## Supplied records
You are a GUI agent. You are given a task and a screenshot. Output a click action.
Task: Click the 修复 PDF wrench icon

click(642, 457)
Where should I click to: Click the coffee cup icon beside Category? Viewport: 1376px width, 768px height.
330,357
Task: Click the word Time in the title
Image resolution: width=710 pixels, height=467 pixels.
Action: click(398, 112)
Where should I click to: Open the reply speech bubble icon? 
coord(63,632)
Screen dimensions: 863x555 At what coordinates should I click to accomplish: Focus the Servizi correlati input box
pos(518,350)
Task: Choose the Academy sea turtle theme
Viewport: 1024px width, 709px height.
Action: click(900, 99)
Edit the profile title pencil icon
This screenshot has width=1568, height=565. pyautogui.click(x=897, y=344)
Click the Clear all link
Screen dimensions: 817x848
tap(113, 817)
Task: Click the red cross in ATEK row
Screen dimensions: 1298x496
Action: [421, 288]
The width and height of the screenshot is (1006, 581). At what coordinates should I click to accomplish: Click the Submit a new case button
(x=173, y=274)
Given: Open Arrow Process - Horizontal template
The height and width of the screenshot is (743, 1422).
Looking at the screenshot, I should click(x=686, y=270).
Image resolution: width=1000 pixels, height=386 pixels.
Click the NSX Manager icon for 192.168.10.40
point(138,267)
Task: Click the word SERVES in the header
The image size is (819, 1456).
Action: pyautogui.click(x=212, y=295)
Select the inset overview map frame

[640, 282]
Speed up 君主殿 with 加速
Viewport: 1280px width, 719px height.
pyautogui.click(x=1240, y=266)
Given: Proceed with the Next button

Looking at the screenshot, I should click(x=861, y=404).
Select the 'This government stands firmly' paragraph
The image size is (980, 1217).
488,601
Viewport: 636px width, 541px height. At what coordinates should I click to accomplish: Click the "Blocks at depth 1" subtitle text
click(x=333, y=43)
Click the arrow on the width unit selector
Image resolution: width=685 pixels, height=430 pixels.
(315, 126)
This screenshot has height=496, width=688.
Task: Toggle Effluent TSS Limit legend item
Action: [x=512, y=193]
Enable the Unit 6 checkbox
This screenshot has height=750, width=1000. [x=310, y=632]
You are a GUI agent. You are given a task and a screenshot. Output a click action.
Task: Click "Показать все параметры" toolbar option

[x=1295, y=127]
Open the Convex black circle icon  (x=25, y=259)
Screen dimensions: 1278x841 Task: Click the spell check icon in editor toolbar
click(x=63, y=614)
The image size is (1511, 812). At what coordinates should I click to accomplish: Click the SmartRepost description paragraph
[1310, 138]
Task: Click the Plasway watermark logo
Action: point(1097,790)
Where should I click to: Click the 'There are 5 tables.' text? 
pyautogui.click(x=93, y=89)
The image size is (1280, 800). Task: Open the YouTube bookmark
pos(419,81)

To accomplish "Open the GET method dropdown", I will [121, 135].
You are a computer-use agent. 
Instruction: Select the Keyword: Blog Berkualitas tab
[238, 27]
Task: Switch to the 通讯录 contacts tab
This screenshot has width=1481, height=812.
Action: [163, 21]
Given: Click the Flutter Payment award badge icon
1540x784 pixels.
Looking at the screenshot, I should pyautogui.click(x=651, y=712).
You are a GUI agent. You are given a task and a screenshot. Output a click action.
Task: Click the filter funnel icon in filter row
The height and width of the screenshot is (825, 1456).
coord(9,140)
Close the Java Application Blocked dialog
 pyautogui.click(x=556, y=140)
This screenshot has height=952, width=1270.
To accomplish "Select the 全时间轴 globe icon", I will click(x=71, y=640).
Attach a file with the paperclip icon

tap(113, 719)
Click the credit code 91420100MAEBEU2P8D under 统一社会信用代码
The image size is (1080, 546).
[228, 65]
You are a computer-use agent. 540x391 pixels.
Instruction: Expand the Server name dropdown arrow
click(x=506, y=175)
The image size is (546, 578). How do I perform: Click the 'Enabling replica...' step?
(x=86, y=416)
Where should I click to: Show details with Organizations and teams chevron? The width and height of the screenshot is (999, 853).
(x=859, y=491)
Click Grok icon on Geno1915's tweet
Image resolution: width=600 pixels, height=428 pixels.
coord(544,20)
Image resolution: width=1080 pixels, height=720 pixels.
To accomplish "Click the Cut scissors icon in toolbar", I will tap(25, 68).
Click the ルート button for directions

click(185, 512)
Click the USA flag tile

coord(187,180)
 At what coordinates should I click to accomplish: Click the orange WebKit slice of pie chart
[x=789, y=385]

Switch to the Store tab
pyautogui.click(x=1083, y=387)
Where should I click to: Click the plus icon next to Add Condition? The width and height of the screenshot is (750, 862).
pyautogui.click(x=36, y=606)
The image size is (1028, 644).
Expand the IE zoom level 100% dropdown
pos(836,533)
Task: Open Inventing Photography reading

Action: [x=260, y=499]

## Directions for this task
Everything from the line containing "The image size is (1028, 644)." through the last line of the records must be given again exactly; leave out all other lines.

## Your solution
The image size is (1028, 644).
Expand the IE zoom level 100% dropdown
pos(836,533)
Task: Open Inventing Photography reading

Action: [x=260, y=499]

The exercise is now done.